Throughout Scotland, communities continue the ancient Viking custom of using fire to drive away evil spirits as a way to purge the old year.

Group Performances of "Auld Lang Syne":

Scottish poet Robert Burn crafted the lyrics to this classic tune, but there are few accounts as to why it is customary around the world for people to sing it on New Year's Eve. In Scotland, thousands of people gather outside and cross arms while singing this classic song in unison.
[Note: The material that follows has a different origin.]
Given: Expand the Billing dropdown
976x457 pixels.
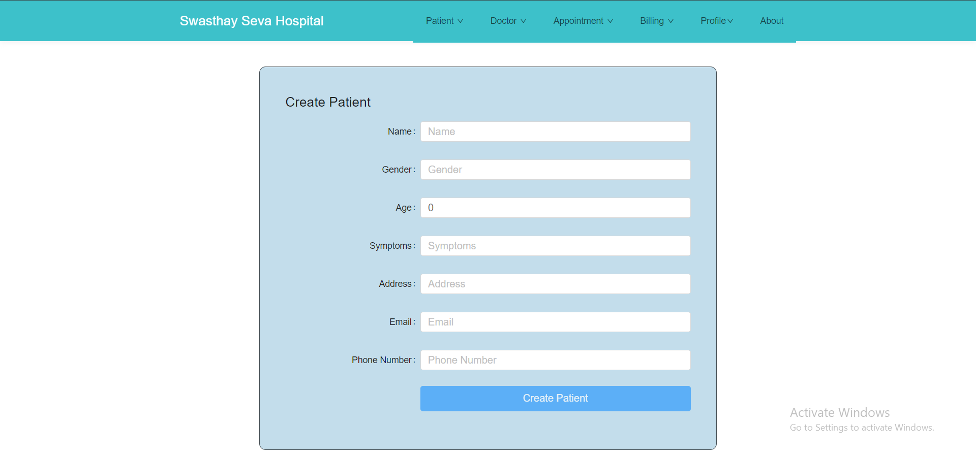Looking at the screenshot, I should click(656, 21).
Oidche Choinnle, or Night of Candles

The Celts knew Christmas as Nollaig Beag – Little Christmas. By now, the celebrations were firmly embedded in the birth of Christ, yet the pagan traditions can clearly be seen incorporated into the season. They burned the Cailleach – a log with the face of an old woman carved into it that was supposed to take away any lingering bad luck.The Celts also lit candles at Christmastime to light the way for any strangers.

Pudding time

The Scots certainly have a sweet tooth, and the wide array of Christmas puddings on offer goes to prove it. Besides the traditional British Christmas pudding, there’s rich Christmas Cake, usually iced with marzipan, as well as the equally heavy Clootie Dumpling. If you fancy something creamy go for Cranachan (see image) or that boozy sherry trifle (more of that later), and for a sweet treat with your cup of tea or coffee make it some tooth-rottingly delicious tablet.

Mince pie season

Mince pies seem to have a bit of a misleading name... but this is because they originally contained meat! As well as all the usual fruit and spices.Mince pies are a special little treat at this time of year but did you know they were not always so small?They were traditionally baked up in a huge wheel to feed neighbours and visitors but they were banned in 1583 with Yule celebrations.Bakers caught making them would be punished and asked to inform who was buying them, so they became pocket sized to make it easier to hide them. This does not make it a tradition to remove them from the kitchen in your pockets.

First footer

On Christmas day, the first visitor to your home was known as the first footer. Depending on where you research…this person would bring gifts of peat, money, and bread to symbolise warmth, wealth and lack of want. Or, bring several gifts such as a silver coin, salt, coal, evergreen and whisky. Starting as a Christmas day tradition, it later became a New Year’s Day tradition. It is acceptable for the first footer to be a resident of the house, but they must not be in the house at the stroke of midnight or after, they must leave before for them to be the first footer.